I think the introduction of rapid diagnostics for the detection of malaria has been incredibly important. When I first started practicing medicine, we mainly based a diagnosis of malaria on clinical symptoms. Following the government’s introduction of free rapid diagnostics, we found that sometimes we had been diagnosing patients with malaria when in fact it wasn’t malaria at all. The ability to quickly rule malaria out has been really helpful for us in treating patients.
Secondly, the decentralisation of treatment for HIV and TB patients. At the beginning, every patient that was diagnosed with HIV or TB had to go to the capital, Dakar. The government then decentralised care for these patients and gave all district hospitals the authority and the drugs they needed, and importantly, training for all the nurses. In the district I work in, there are three nurses that have been trained following the decentralisation, and people now know that they can go somewhere nearby to receive the treatment they need. It’s playing a big part in improving the health of local communities.
The third point is something that’s recent and new - the government’s universal health coverage system that enables all children under the age of 5 to receive medical care free of charge. This is working very well and will help reduce the high mortality rate of children under 5.

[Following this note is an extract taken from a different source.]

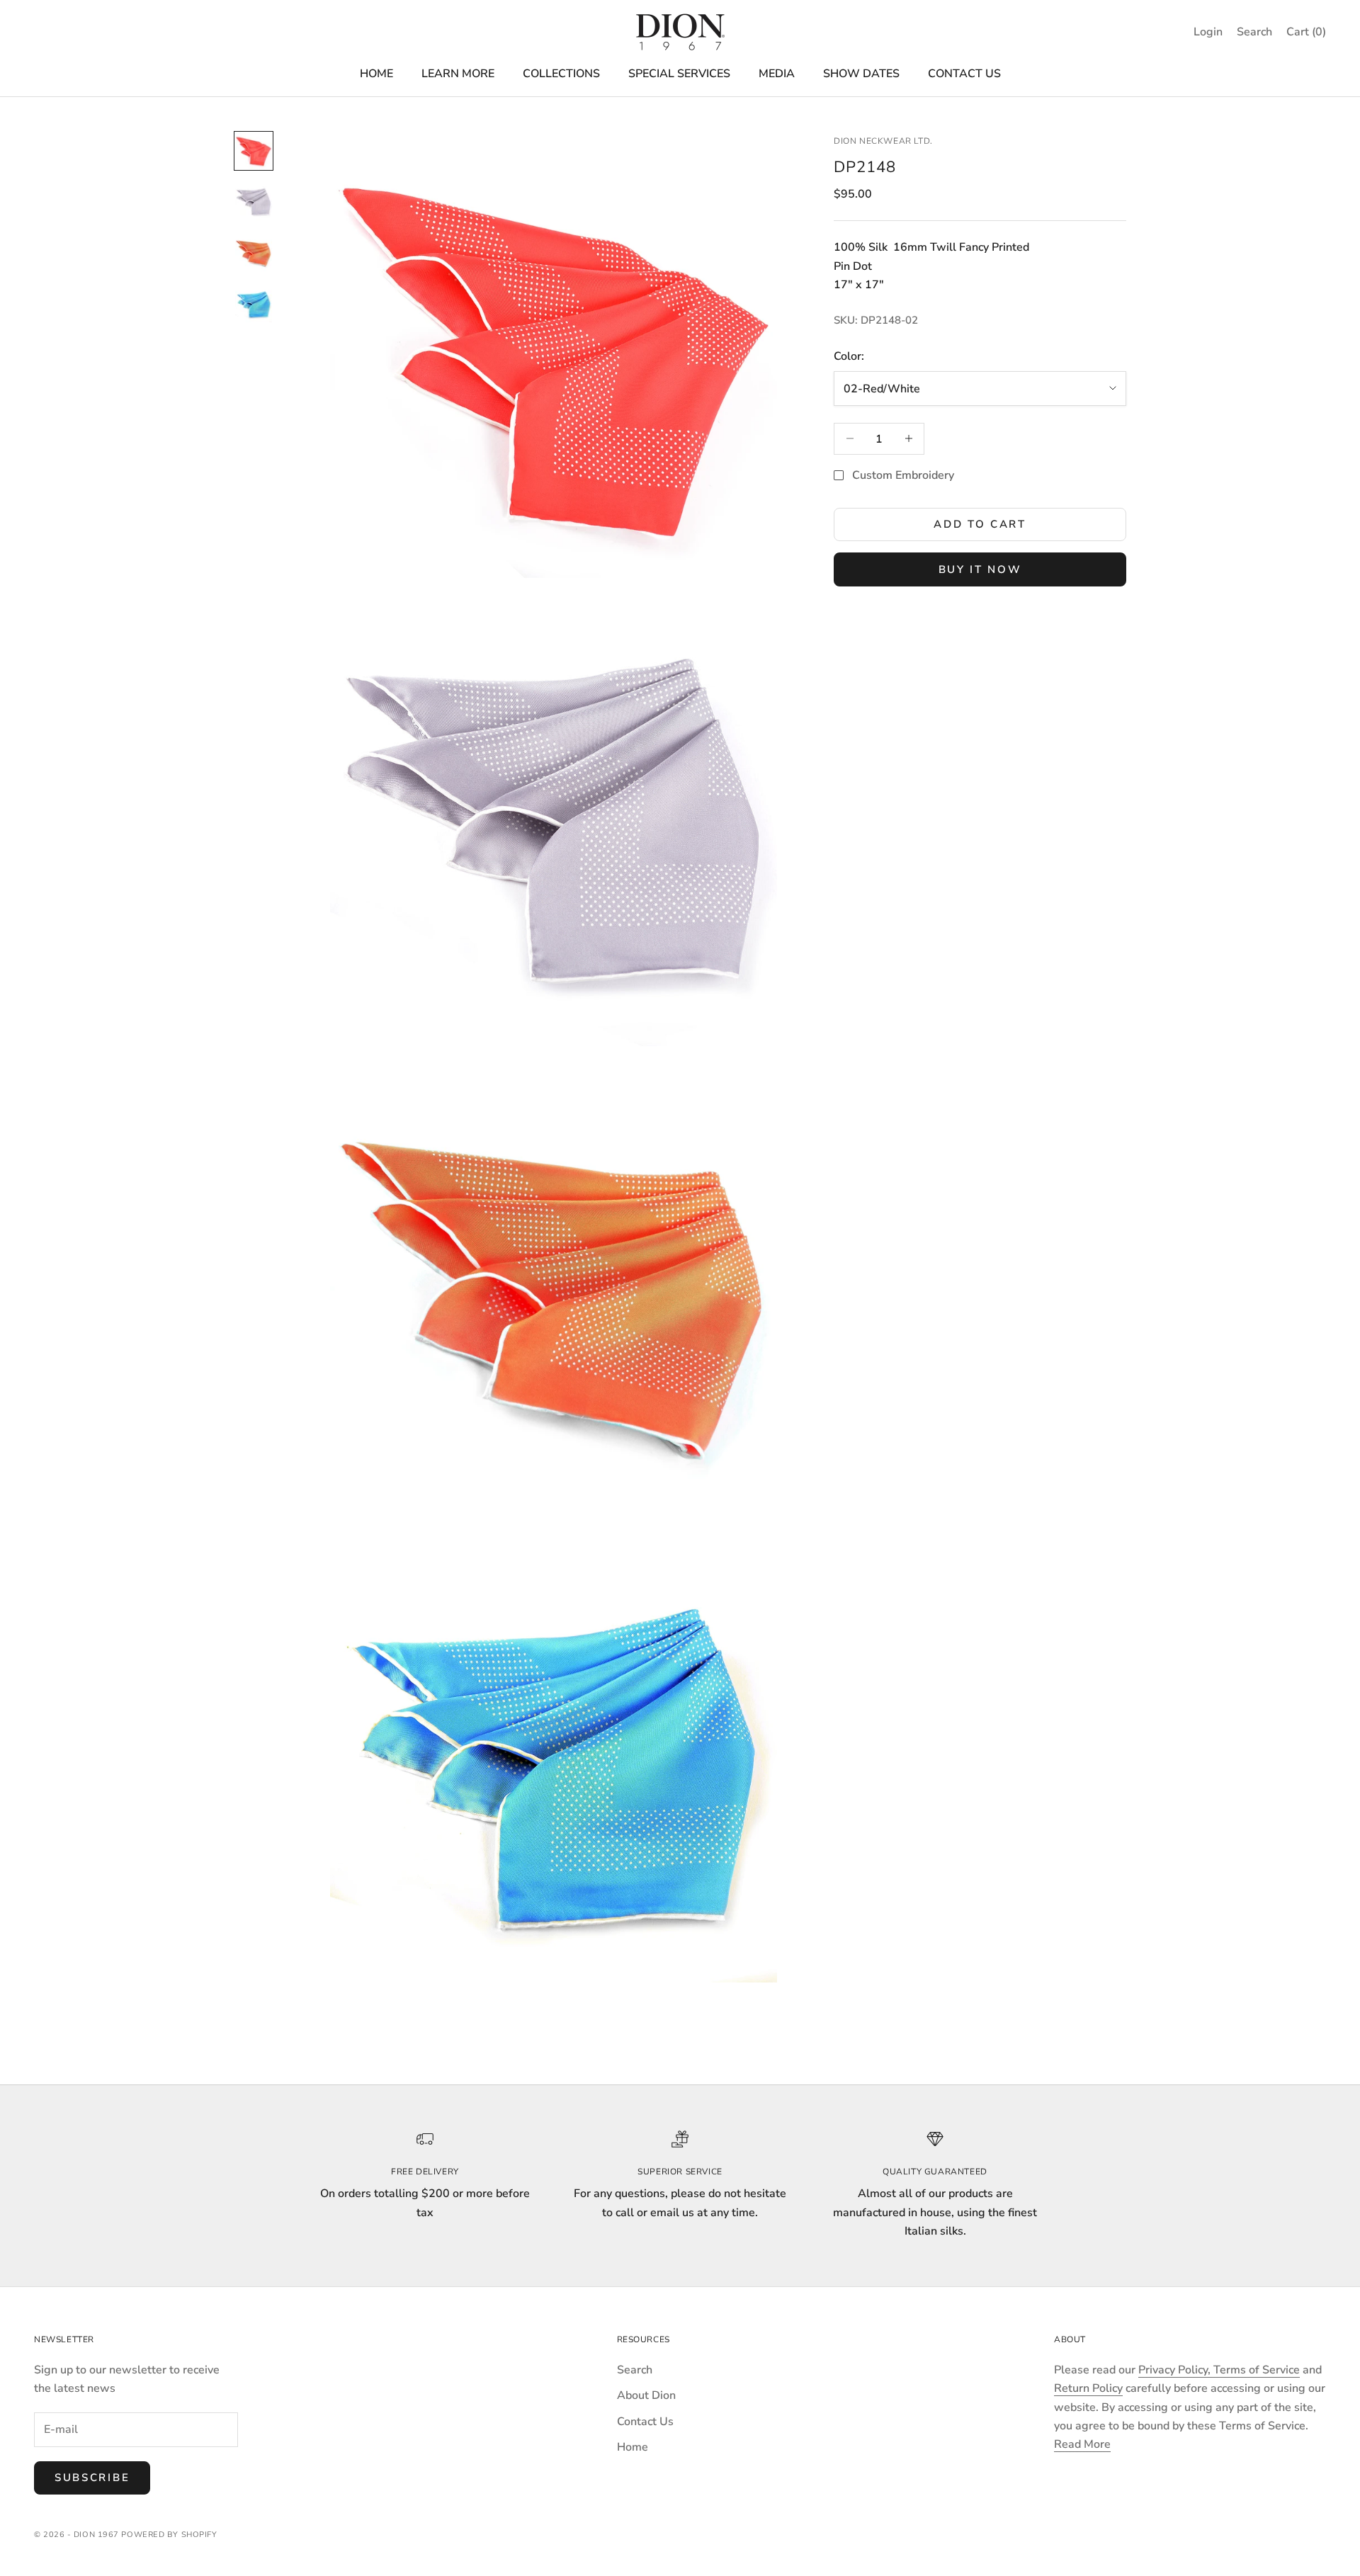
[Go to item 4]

What barriers do you see to further improving healthcare in Senegal?
The main challenges are that the country does not have enough doctors for its population, and that almost all the doctors we have are based in Dakar.
Some of the population based in the more remote areas have limited access to a doctor. Often there is only one doctor working in an area and they may have family in the capital or elsewhere and have to attend training or workshops in the capital so they’re not always in the area they work in. There needs to be more done to encourage doctors to work outside the capital.
Second, I feel the way that health workers are treating patients is a growing problem. Often, I’m told that patients don’t want to go to hospital because they do not feel welcome there, which is obviously a big problem.
A simple example: A pregnant woman needs to have antenatal care and the WHO recommendations say that the woman should have at least 4 appointments before giving birth. If the woman is not treated well by the midwife on the first visit, then they will not attend the second or third appointment. This means that if there’s a problem towards the end of the pregnancy it will not be picked up, and this is a major cause of mortality for the mother or child. The way we are treating patients is therefore directly related to the health of the community.
What’s the most rewarding aspect of your role?
For me it’s the recognition from patients that you are doing your best for them.
I’m not working in private practice so the financial conditions can be difficult but I get my satisfaction from the way patients respond to treatment and the way they talk to me. That is enough for me.